------ INPUT MATERIAL ------

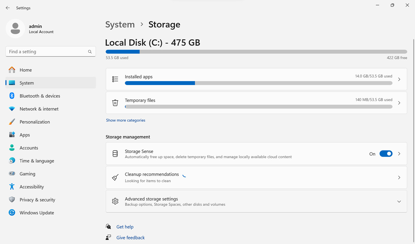
Task: Click the Network & internet Wi-Fi icon
Action: pyautogui.click(x=12, y=109)
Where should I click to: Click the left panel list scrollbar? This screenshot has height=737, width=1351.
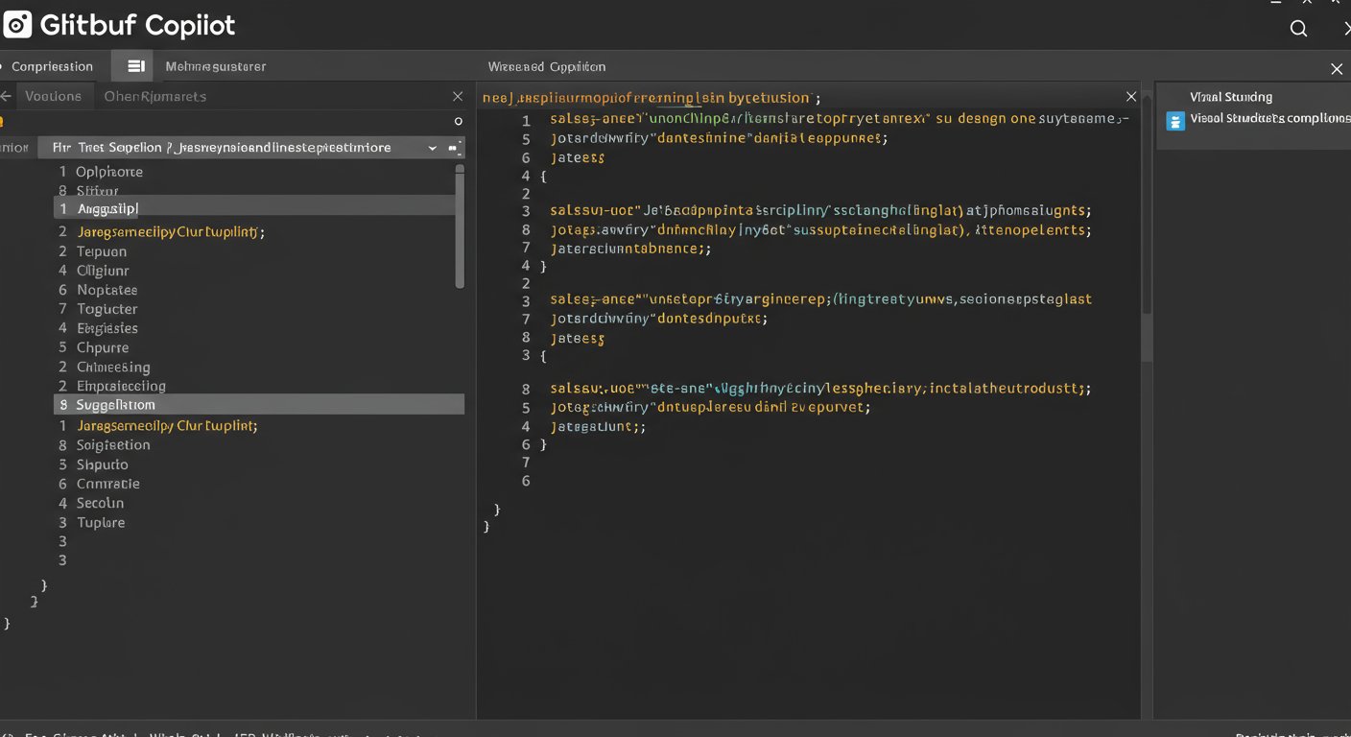click(460, 226)
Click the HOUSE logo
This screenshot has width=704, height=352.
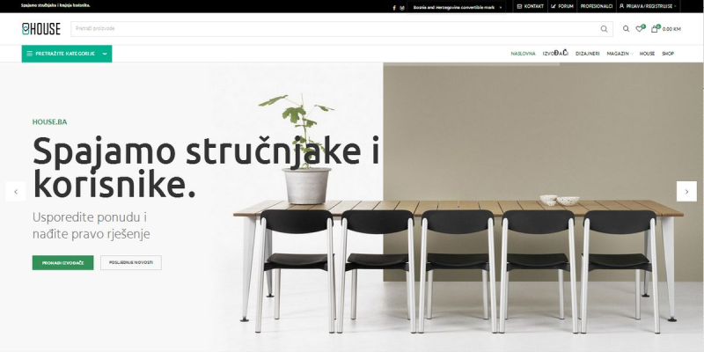(x=40, y=29)
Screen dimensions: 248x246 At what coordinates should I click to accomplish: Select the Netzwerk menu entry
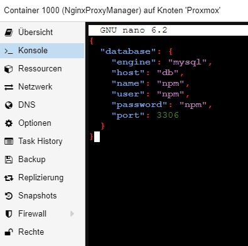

------

## WHAT TO PRODUCE
Exactly the lines from the one holding "Click the HOUSE logo" to the last line of the records above should be duplicated, with no pictures among them.

## ANSWER TO THIS EXERCISE
Click the HOUSE logo
This screenshot has width=704, height=352.
(x=40, y=29)
Screen dimensions: 248x246 At what coordinates should I click to accomplish: Select the Netzwerk menu entry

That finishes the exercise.